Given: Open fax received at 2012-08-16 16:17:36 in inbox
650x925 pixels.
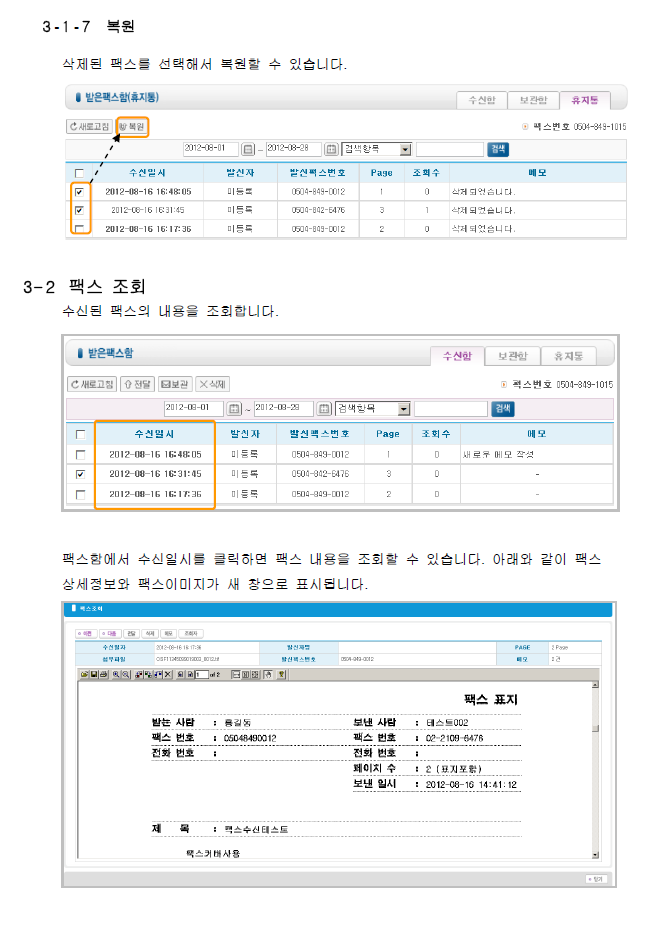Looking at the screenshot, I should click(x=154, y=494).
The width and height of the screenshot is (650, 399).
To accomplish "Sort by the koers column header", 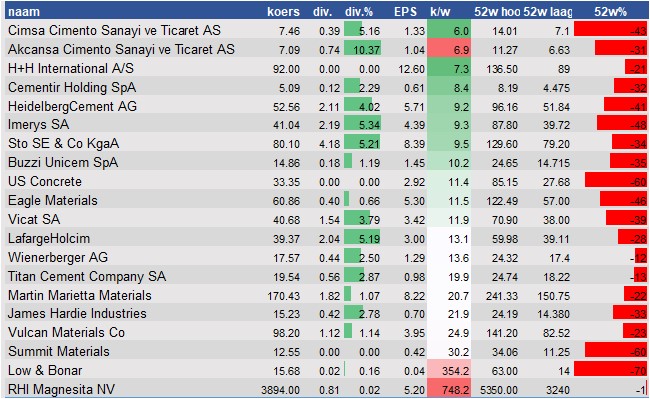I will tap(283, 12).
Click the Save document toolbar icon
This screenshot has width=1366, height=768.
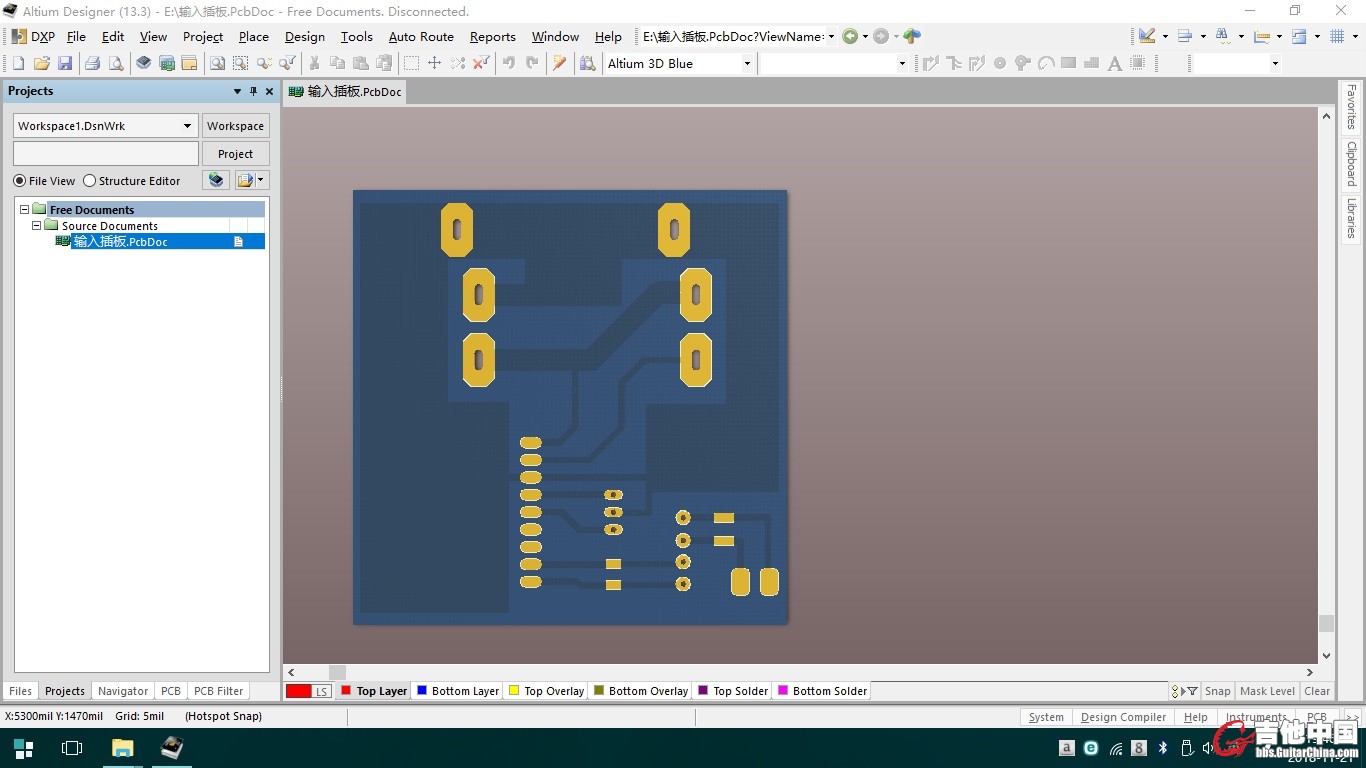tap(65, 63)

● **What you need to do**
Copy exactly the lines from the line containing "Click the Save document toolbar icon" through the last line of the records, both included, and omit every picture.

● **Solution for this task**
Click the Save document toolbar icon
This screenshot has width=1366, height=768.
tap(65, 63)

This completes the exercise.